Feelings of anxiety and isolation may lead to trouble for people who struggle with drug and alcohol abuse. They can't attend in-person meetings or connect with family and friends like they used to, and a lot of their support systems have been taken away.
Recent research from Nielsen shows liquor sales are up 75 percent and online alcohol sales have skyrocketed by over 240 percent.
“We are fighting this invisible enemy. People are having financial difficulties, people are losing their jobs, people are having relationship difficulties,” said neuropsychologist Dr. Sanam Hafeez. “Anxiety and alcohol abuse really goes hand-in-hand.”
In order to deal with the hardships at hand, Hafeez said it is important for people to create a sense of structure.

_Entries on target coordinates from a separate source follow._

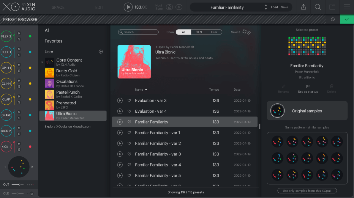Adjust the OUT volume slider
This screenshot has height=198, width=354.
(19, 185)
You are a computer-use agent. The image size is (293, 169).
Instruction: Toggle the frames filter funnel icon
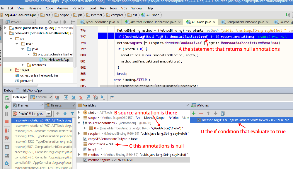click(72, 114)
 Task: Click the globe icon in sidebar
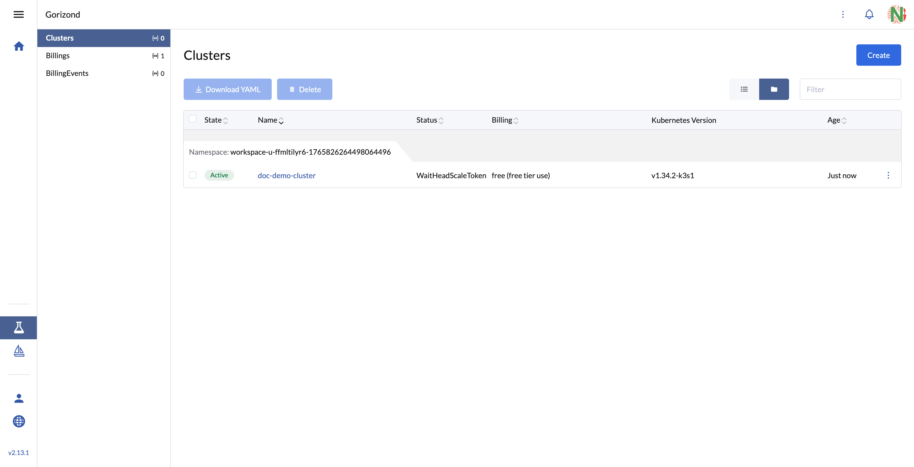tap(19, 422)
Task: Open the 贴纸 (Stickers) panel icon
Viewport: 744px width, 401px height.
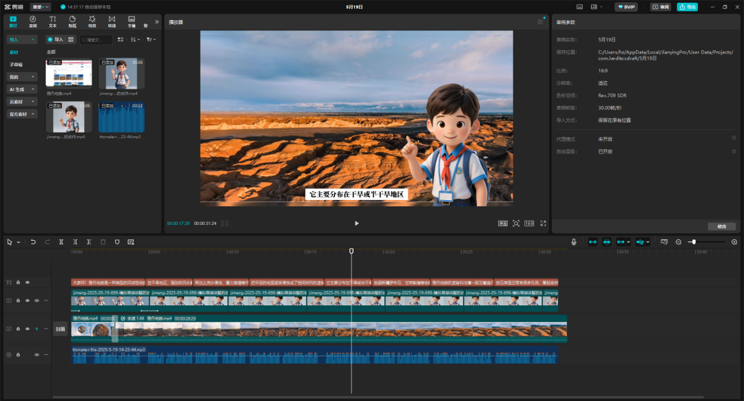Action: pyautogui.click(x=72, y=21)
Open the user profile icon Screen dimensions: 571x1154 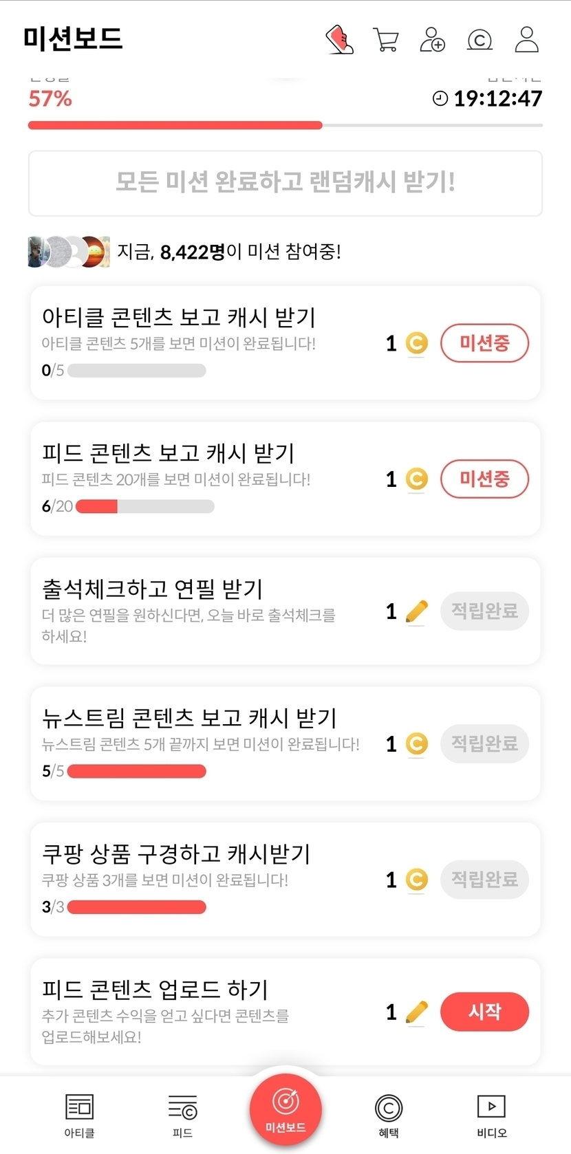click(526, 40)
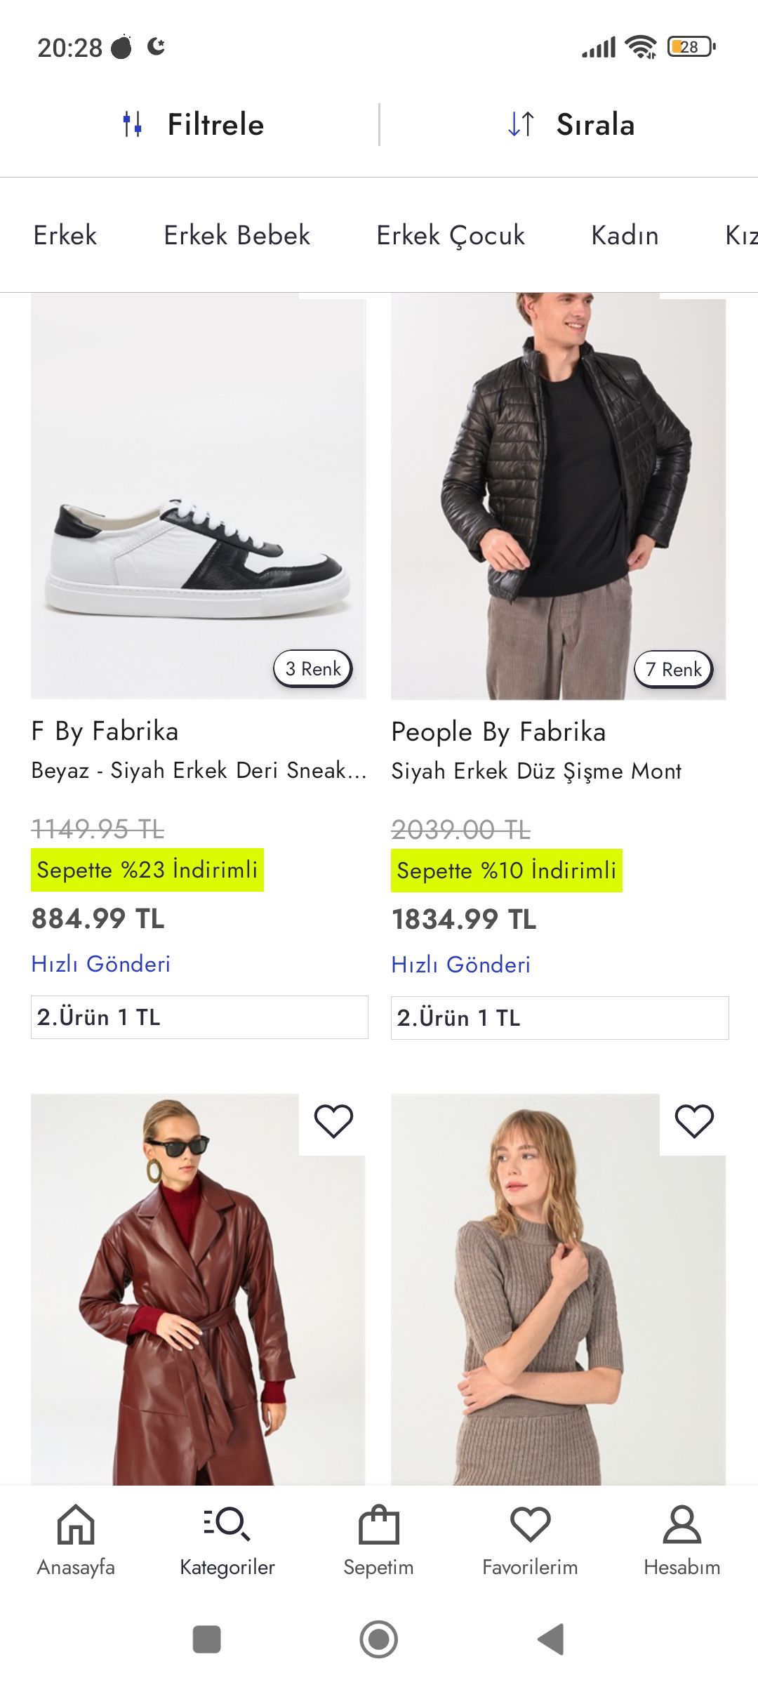Viewport: 758px width, 1685px height.
Task: Switch to the Kadın category
Action: click(624, 235)
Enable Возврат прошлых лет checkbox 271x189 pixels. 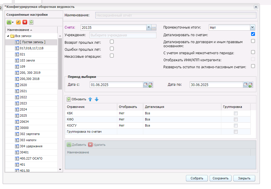(x=112, y=42)
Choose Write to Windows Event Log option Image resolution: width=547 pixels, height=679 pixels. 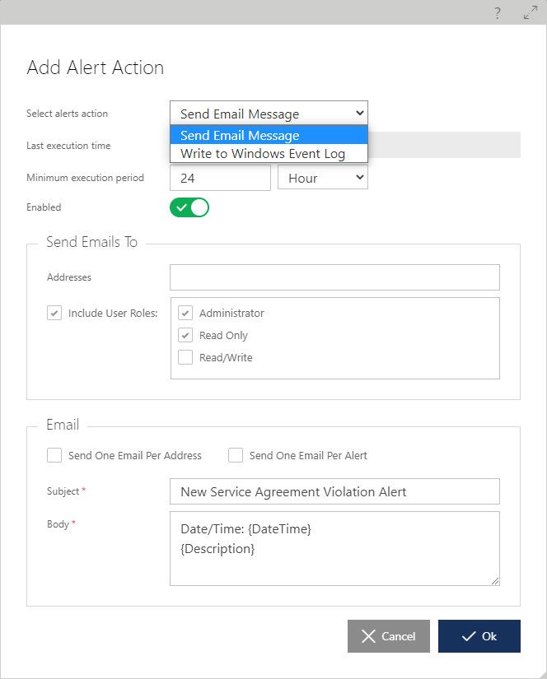pyautogui.click(x=269, y=153)
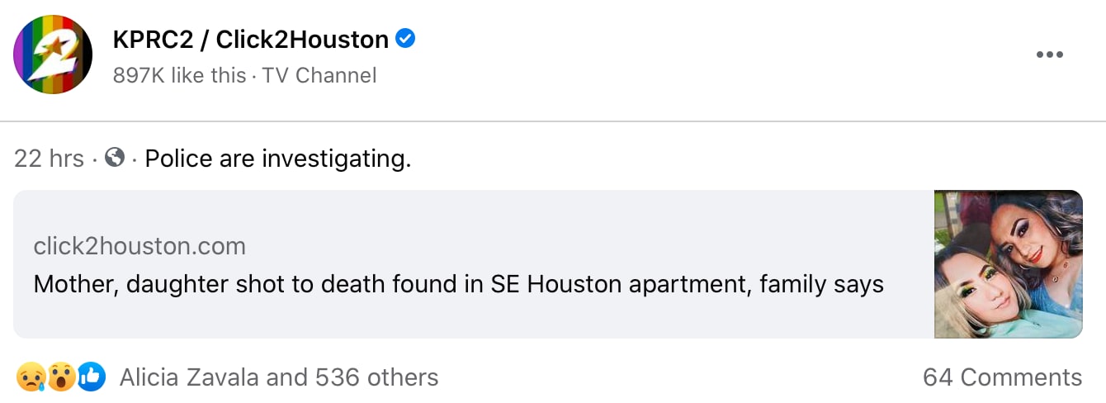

Speaking to a therapist on Zoom or attending virtual Alcoholics Anonymous meetings are a couple ways to productively spend time throughout the day.
MJ Gottlieb, the CEO and founder of an app called Loosid meant to support people recovering from addiction, developed the app out of his own experience.
The app offers virtual resources to help maintain sobriety, as well as sober dating and other virtual events for people to connect with each other.
“You can be completely anonymous and get the help that you need. The interaction and engagement and connection is key, and there’s no barrier of entrance,” he said.
The app has seen a 106 percent spike in users since March.